The input START
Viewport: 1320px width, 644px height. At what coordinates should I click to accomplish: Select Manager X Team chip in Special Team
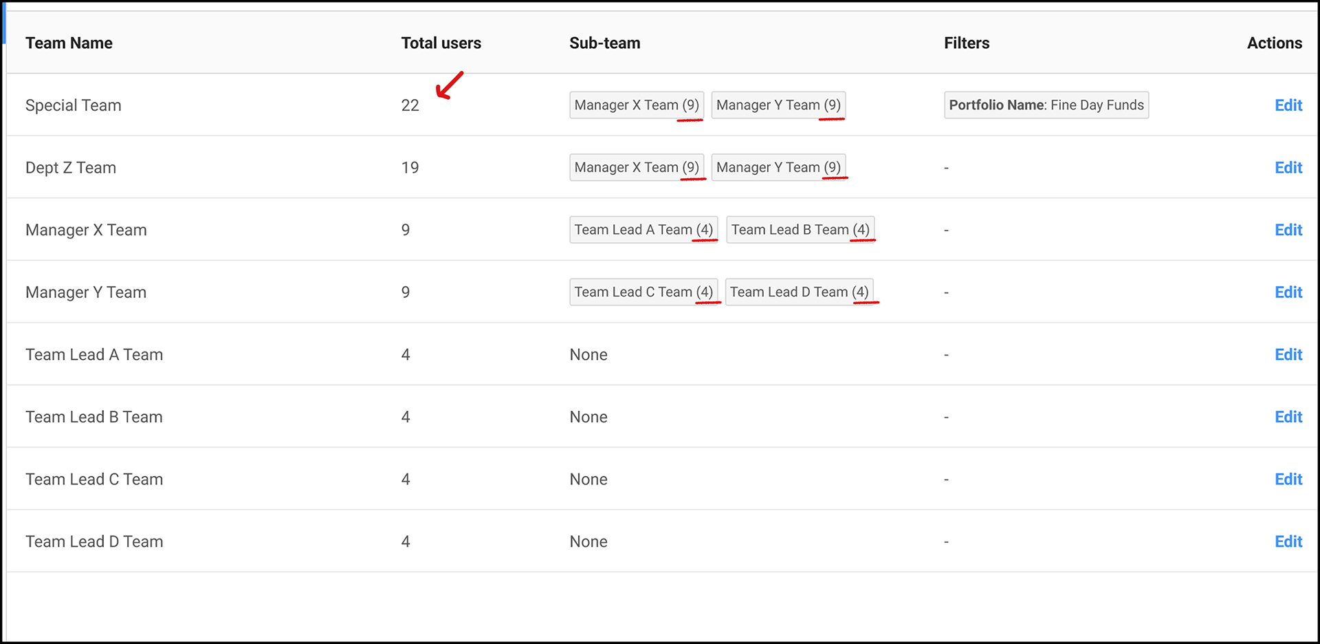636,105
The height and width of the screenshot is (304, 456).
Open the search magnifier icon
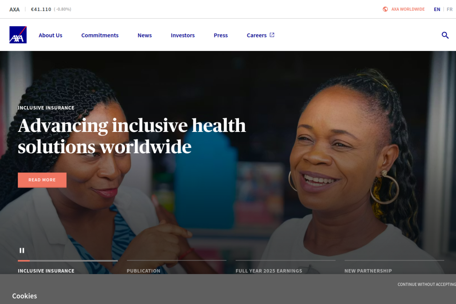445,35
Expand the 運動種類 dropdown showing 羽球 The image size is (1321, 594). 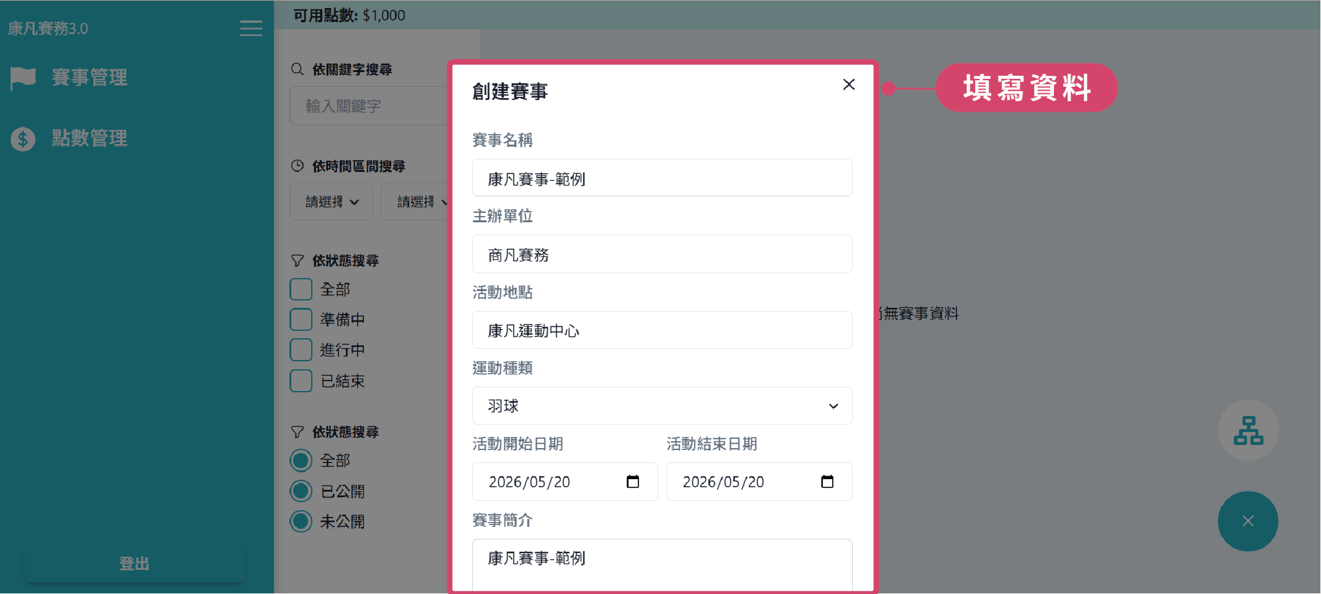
The input END
- What to work on -
Working down from the line with "Open the search magnifier icon", copy each line exactly until the last line of the entries, which is also included. Omit the pictures.

- Your response -
Open the search magnifier icon
445,35
Expand the 運動種類 dropdown showing 羽球 The image size is (1321, 594). 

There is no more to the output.